An international team of scientists have engineered protein banana lectin, or BanLec, to create a new version that can fight off a range of viruses without unwanted side effects. 

The genetically engineered version has been called H84T and worked against the viruses that cause AIDS, hepatitis C and influenza in tests in tissue and blood samples. 

The researchers also showed that H84T BanLec protected mice from getting infected by the flu virus. 

“What we’ve done is exciting because there is potential for BanLec to develop into a broad spectrum antiviral agent, something that is not clinically available to physicians and patients right now,” said co-senior author Dr David Markovitz, Professor of Internal Medicine at the University of Michigan Medical School.  

“But it’s also exciting to have created it by engineering a lectin molecule for the first time, by understanding and then targeting the structure.” 

The team included scientists from Germany, Ireland, Canada, Belgium and the US, funded by the US and European governments, and by foundations. 

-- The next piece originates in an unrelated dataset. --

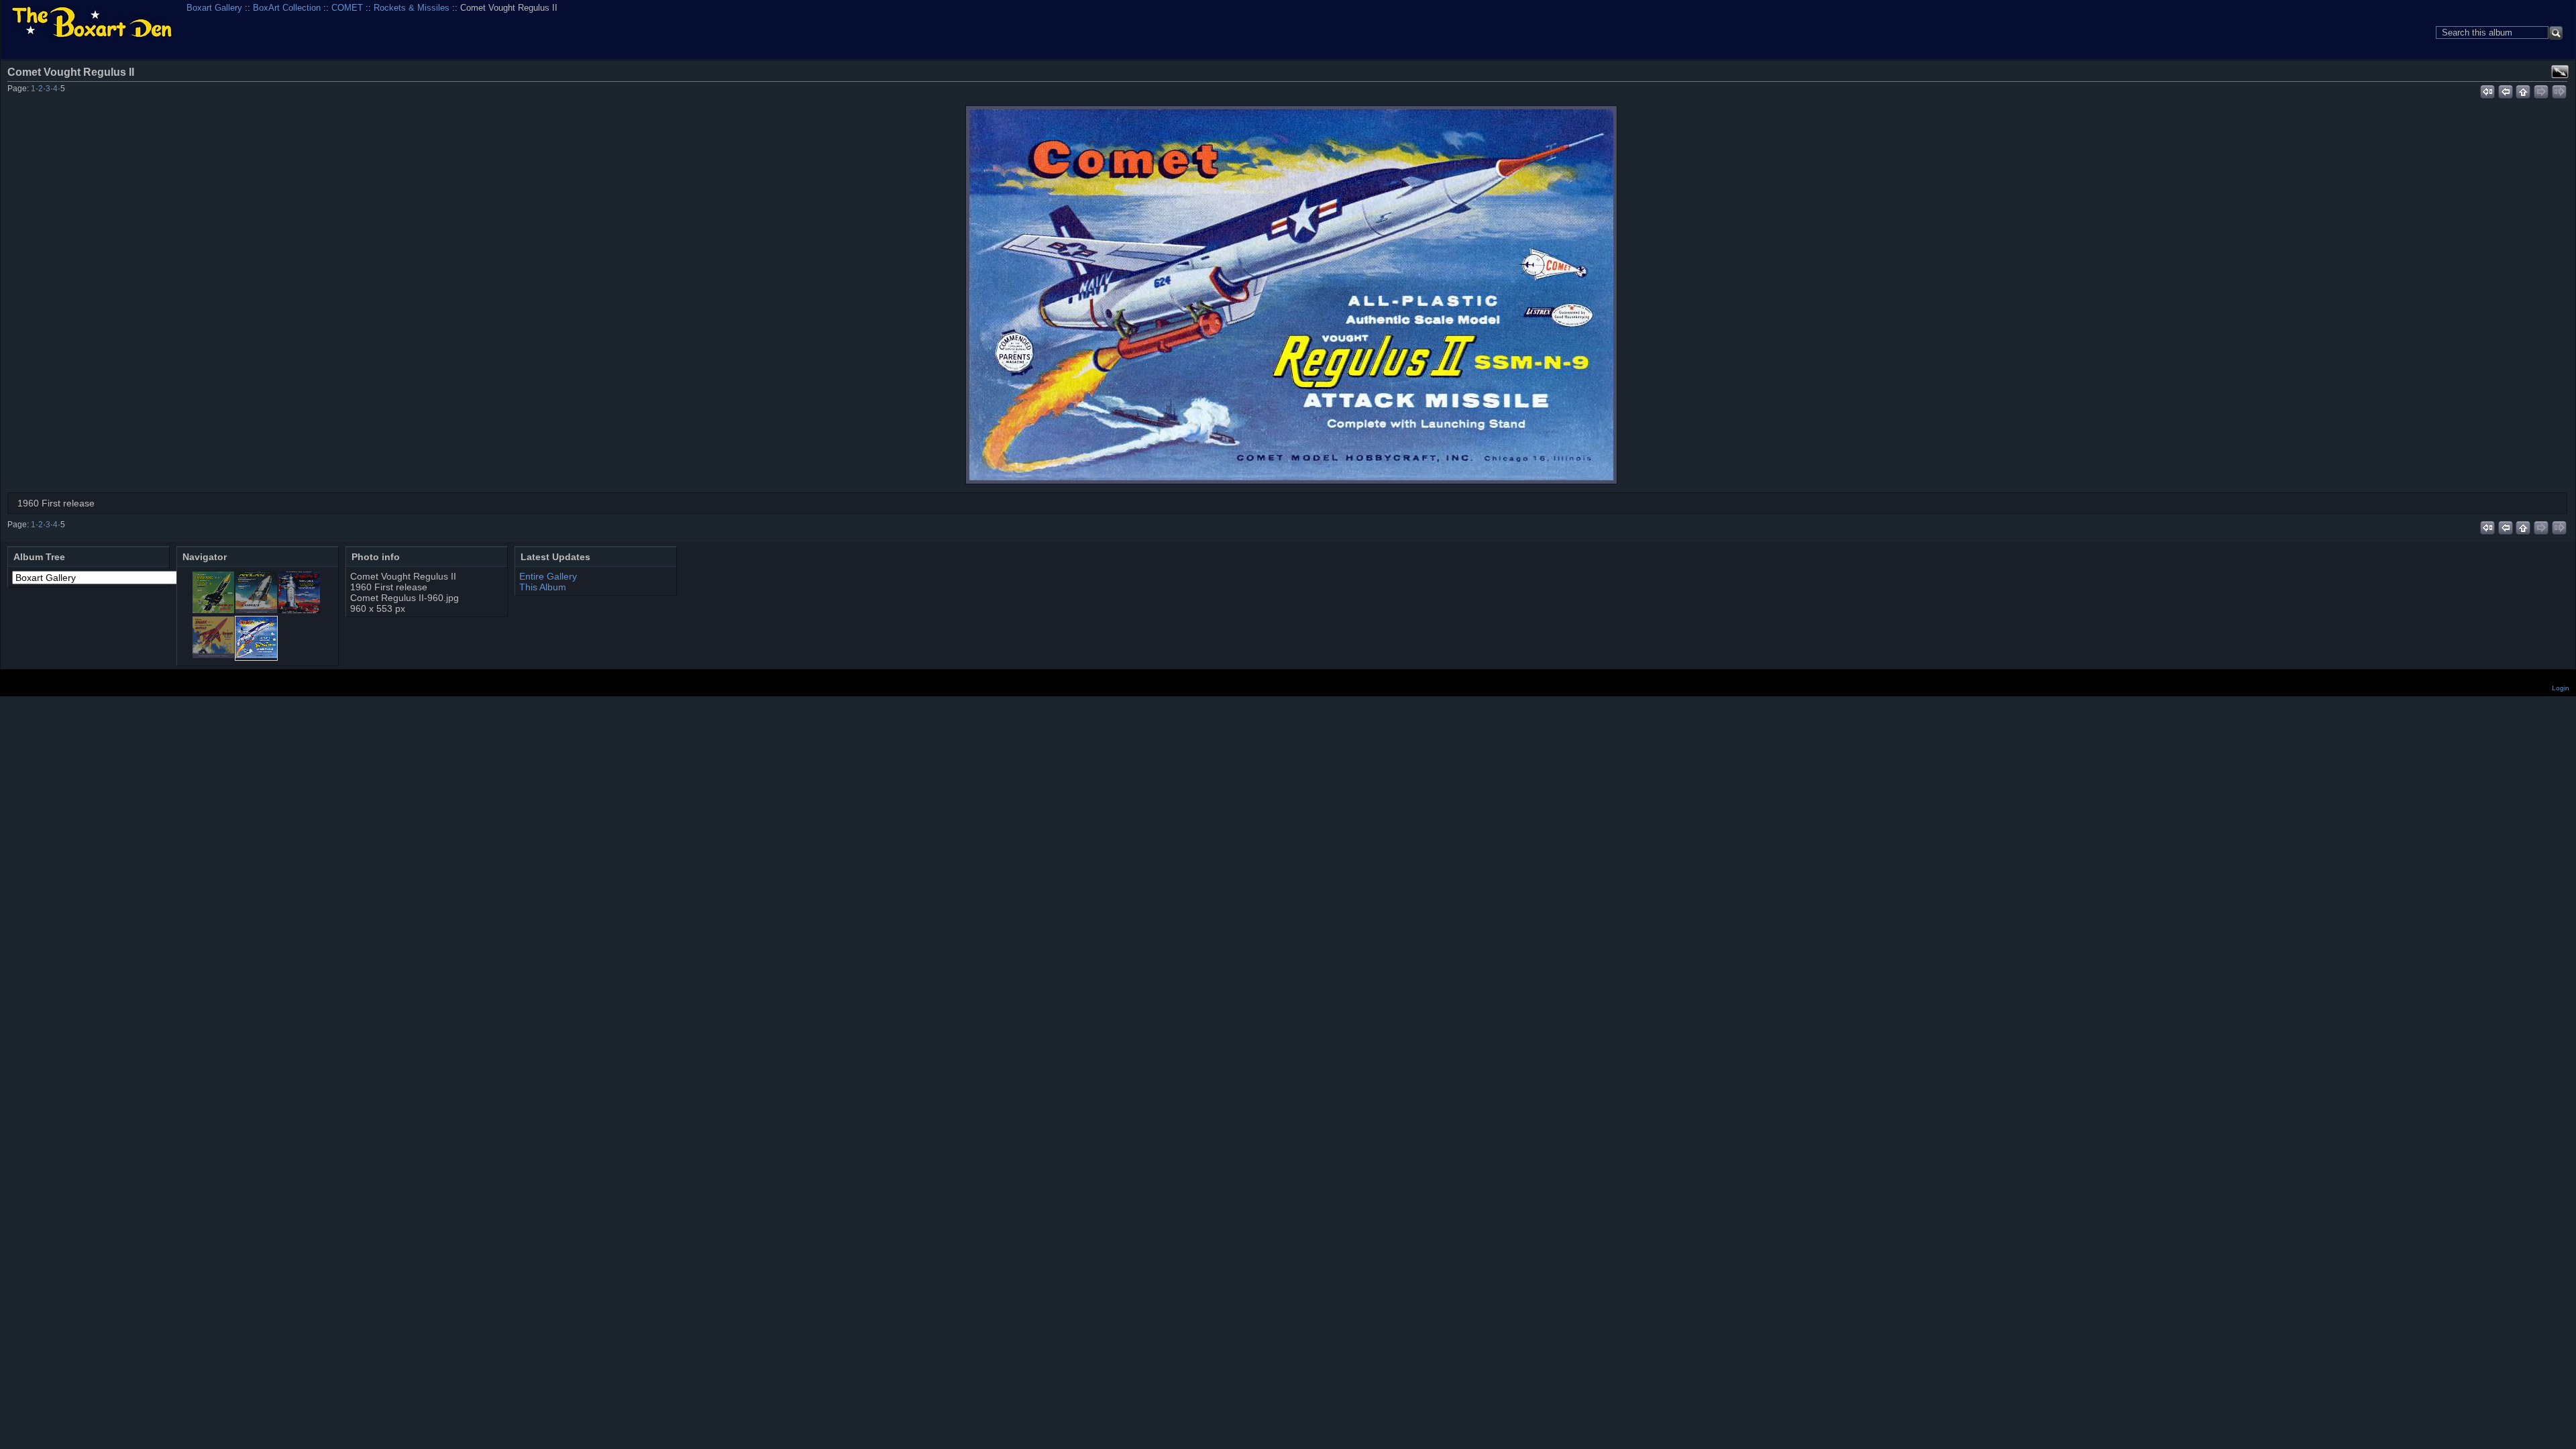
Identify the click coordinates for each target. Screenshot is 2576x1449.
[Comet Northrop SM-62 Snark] (213, 654)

Their efforts helped them understand how BanLec connects to both viruses and to sugar molecules on the outside of cells, and how it leads to irritation and other side effects by triggering a response from T cells. 

“Better flu treatments are desperately needed,” added Markovitz. “Tamiflu is only modestly effective, especially in critically ill patients, and influenza can develop resistance to it. But we also hope that BanLec could become useful in situations such as emergency pandemic response, and military settings, where the precise cause of an infection is unknown but a viral cause is suspected.” 

The team continues to test H84T BanLec against other viruses in mice and tissue samples.